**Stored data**
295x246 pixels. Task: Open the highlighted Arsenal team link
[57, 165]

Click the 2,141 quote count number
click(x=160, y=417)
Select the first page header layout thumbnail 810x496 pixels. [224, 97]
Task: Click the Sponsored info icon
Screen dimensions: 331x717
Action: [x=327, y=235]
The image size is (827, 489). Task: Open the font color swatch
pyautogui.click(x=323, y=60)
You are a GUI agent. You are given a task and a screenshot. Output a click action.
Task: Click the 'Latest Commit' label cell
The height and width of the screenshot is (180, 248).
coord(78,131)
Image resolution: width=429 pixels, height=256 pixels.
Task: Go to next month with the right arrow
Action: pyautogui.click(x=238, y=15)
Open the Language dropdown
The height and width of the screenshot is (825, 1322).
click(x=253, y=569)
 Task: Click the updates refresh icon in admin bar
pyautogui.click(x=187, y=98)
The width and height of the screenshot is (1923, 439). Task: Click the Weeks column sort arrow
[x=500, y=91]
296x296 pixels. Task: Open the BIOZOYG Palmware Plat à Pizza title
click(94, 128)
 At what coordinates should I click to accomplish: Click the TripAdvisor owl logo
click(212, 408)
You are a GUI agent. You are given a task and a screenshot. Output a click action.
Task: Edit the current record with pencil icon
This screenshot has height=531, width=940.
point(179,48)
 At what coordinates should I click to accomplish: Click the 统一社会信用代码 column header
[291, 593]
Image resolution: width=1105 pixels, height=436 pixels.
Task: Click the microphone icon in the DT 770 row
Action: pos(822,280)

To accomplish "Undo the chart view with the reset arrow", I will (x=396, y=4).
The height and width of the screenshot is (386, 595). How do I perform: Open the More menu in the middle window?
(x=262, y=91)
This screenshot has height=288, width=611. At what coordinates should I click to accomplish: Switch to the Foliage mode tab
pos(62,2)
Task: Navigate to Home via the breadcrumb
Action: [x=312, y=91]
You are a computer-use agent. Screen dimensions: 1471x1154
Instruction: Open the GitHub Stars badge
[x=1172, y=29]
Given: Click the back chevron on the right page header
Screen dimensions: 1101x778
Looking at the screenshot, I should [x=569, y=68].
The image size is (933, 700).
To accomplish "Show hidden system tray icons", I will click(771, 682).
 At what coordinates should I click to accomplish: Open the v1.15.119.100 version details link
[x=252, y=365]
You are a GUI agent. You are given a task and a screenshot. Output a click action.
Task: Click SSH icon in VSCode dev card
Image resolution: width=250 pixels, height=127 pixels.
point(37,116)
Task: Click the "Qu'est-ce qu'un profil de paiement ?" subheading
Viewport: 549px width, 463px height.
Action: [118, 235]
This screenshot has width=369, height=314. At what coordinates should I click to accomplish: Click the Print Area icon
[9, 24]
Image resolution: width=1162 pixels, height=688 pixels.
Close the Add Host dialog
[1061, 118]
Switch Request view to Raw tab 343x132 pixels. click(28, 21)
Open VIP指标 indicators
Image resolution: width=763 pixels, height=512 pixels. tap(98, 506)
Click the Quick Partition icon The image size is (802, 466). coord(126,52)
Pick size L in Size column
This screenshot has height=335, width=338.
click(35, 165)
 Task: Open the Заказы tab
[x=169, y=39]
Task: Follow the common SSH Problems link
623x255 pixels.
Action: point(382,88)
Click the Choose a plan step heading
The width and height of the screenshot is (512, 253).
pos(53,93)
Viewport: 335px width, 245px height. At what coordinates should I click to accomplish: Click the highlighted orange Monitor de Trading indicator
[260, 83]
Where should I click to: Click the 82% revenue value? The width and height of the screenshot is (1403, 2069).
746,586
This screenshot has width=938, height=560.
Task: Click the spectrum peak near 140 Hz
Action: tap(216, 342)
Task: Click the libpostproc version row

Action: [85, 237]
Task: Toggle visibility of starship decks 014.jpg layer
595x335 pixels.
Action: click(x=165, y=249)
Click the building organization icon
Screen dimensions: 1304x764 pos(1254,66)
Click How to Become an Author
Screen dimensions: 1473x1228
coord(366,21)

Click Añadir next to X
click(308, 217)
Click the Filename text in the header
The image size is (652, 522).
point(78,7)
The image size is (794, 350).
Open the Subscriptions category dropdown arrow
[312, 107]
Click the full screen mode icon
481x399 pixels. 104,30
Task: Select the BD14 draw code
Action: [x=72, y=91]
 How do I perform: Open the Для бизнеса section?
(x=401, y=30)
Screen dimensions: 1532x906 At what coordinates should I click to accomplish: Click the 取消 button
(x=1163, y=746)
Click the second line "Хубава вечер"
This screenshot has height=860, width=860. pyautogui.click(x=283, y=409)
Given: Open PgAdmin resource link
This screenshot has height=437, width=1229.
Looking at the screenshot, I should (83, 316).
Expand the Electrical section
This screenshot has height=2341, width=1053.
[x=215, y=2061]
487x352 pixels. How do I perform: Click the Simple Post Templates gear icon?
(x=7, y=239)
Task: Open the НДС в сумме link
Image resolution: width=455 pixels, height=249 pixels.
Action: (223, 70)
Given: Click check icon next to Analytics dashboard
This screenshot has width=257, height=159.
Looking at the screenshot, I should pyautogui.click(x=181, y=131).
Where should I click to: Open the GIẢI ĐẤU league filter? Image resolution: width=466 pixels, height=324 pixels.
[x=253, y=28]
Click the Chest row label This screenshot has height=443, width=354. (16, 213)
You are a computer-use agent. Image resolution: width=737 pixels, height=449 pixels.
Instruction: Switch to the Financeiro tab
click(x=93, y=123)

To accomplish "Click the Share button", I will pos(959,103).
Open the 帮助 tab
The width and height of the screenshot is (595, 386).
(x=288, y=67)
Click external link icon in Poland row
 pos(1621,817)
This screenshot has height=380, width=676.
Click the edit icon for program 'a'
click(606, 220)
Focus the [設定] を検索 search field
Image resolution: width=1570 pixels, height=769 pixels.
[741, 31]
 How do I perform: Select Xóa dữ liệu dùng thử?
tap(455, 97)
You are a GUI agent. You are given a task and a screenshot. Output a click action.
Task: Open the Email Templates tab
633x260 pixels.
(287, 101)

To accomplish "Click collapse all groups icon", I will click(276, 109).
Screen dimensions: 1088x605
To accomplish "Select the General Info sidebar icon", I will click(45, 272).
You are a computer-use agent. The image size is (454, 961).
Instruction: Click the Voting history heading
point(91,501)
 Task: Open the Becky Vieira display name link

**What is being asked**
Every entry must be output again exactly as it was given.

**Result of the exercise**
295x246 pixels. Task: Open the highlighted Arsenal team link
[57, 165]

Click the 2,141 quote count number
click(x=160, y=417)
Select the first page header layout thumbnail 810x496 pixels. [224, 97]
Task: Click the Sponsored info icon
Screen dimensions: 331x717
Action: [x=327, y=235]
The image size is (827, 489). Task: Open the font color swatch
pyautogui.click(x=323, y=60)
You are a GUI agent. You are given a task and a screenshot. Output a click action.
Task: Click the 'Latest Commit' label cell
The height and width of the screenshot is (180, 248).
coord(78,131)
Image resolution: width=429 pixels, height=256 pixels.
Task: Go to next month with the right arrow
Action: pyautogui.click(x=238, y=15)
Open the Language dropdown
The height and width of the screenshot is (825, 1322).
click(x=253, y=569)
 Task: Click the updates refresh icon in admin bar
pyautogui.click(x=187, y=98)
The width and height of the screenshot is (1923, 439). Task: Click the Weeks column sort arrow
[x=500, y=91]
296x296 pixels. Task: Open the BIOZOYG Palmware Plat à Pizza title
click(94, 128)
 At what coordinates should I click to accomplish: Click the TripAdvisor owl logo
click(212, 408)
You are a GUI agent. You are given a task and a screenshot. Output a click action.
Task: Edit the current record with pencil icon
This screenshot has height=531, width=940.
point(179,48)
 At what coordinates should I click to accomplish: Click the 统一社会信用代码 column header
[291, 593]
Image resolution: width=1105 pixels, height=436 pixels.
Task: Click the microphone icon in the DT 770 row
Action: pos(822,280)

To accomplish "Undo the chart view with the reset arrow", I will (x=396, y=4).
The height and width of the screenshot is (386, 595). How do I perform: Open the More menu in the middle window?
(x=262, y=91)
This screenshot has height=288, width=611. At what coordinates should I click to accomplish: Switch to the Foliage mode tab
pos(62,2)
Task: Navigate to Home via the breadcrumb
Action: [x=312, y=91]
You are a computer-use agent. Screen dimensions: 1471x1154
Instruction: Open the GitHub Stars badge
[x=1172, y=29]
Given: Click the back chevron on the right page header
Screen dimensions: 1101x778
Looking at the screenshot, I should [x=569, y=68].
The image size is (933, 700).
To accomplish "Show hidden system tray icons", I will click(771, 682).
 At what coordinates should I click to accomplish: Open the v1.15.119.100 version details link
[x=252, y=365]
You are a GUI agent. You are given a task and a screenshot. Output a click action.
Task: Click SSH icon in VSCode dev card
Image resolution: width=250 pixels, height=127 pixels.
point(37,116)
Task: Click the "Qu'est-ce qu'un profil de paiement ?" subheading
Viewport: 549px width, 463px height.
Action: [118, 235]
This screenshot has width=369, height=314. At what coordinates should I click to accomplish: Click the Print Area icon
[9, 24]
Image resolution: width=1162 pixels, height=688 pixels.
Close the Add Host dialog
[1061, 118]
Switch Request view to Raw tab 343x132 pixels. click(28, 21)
Open VIP指标 indicators
Image resolution: width=763 pixels, height=512 pixels. tap(98, 506)
Click the Quick Partition icon The image size is (802, 466). coord(126,52)
Pick size L in Size column
This screenshot has height=335, width=338.
click(35, 165)
 Task: Open the Заказы tab
[x=169, y=39]
Task: Follow the common SSH Problems link
623x255 pixels.
Action: point(382,88)
Click the Choose a plan step heading
The width and height of the screenshot is (512, 253).
pos(53,93)
Viewport: 335px width, 245px height. At what coordinates should I click to accomplish: Click the highlighted orange Monitor de Trading indicator
[260, 83]
Where should I click to: Click the 82% revenue value? The width and height of the screenshot is (1403, 2069).
746,586
This screenshot has width=938, height=560.
Task: Click the spectrum peak near 140 Hz
Action: tap(216, 342)
Task: Click the libpostproc version row

Action: [85, 237]
Task: Toggle visibility of starship decks 014.jpg layer
595x335 pixels.
Action: click(x=165, y=249)
Click the building organization icon
Screen dimensions: 1304x764 pos(1254,66)
Click How to Become an Author
Screen dimensions: 1473x1228
coord(366,21)

Click Añadir next to X
click(308, 217)
Click the Filename text in the header
The image size is (652, 522).
point(78,7)
The image size is (794, 350).
Open the Subscriptions category dropdown arrow
[312, 107]
Click the full screen mode icon
481x399 pixels. 104,30
Task: Select the BD14 draw code
Action: [x=72, y=91]
 How do I perform: Open the Для бизнеса section?
(x=401, y=30)
Screen dimensions: 1532x906 At what coordinates should I click to accomplish: Click the 取消 button
(x=1163, y=746)
Click the second line "Хубава вечер"
This screenshot has height=860, width=860. pyautogui.click(x=283, y=409)
Given: Open PgAdmin resource link
This screenshot has height=437, width=1229.
Looking at the screenshot, I should (83, 316).
Expand the Electrical section
This screenshot has height=2341, width=1053.
[x=215, y=2061]
487x352 pixels. How do I perform: Click the Simple Post Templates gear icon?
(x=7, y=239)
Task: Open the НДС в сумме link
Image resolution: width=455 pixels, height=249 pixels.
Action: (223, 70)
Given: Click check icon next to Analytics dashboard
This screenshot has width=257, height=159.
Looking at the screenshot, I should pyautogui.click(x=181, y=131).
Where should I click to: Open the GIẢI ĐẤU league filter? Image resolution: width=466 pixels, height=324 pixels.
[x=253, y=28]
Click the Chest row label This screenshot has height=443, width=354. (16, 213)
You are a computer-use agent. Image resolution: width=737 pixels, height=449 pixels.
Instruction: Switch to the Financeiro tab
click(x=93, y=123)

To accomplish "Click the Share button", I will pos(959,103).
Open the 帮助 tab
The width and height of the screenshot is (595, 386).
(x=288, y=67)
Click external link icon in Poland row
 pos(1621,817)
This screenshot has height=380, width=676.
Click the edit icon for program 'a'
click(606, 220)
Focus the [設定] を検索 search field
Image resolution: width=1570 pixels, height=769 pixels.
[741, 31]
 How do I perform: Select Xóa dữ liệu dùng thử?
tap(455, 97)
You are a GUI agent. You are given a task and a screenshot. Output a click action.
Task: Open the Email Templates tab
633x260 pixels.
(287, 101)

To accomplish "Click collapse all groups icon", I will click(276, 109).
Screen dimensions: 1088x605
To accomplish "Select the General Info sidebar icon", I will click(45, 272).
You are a computer-use agent. The image size is (454, 961).
Instruction: Click the Voting history heading
point(91,501)
 Task: Open the Becky Vieira display name link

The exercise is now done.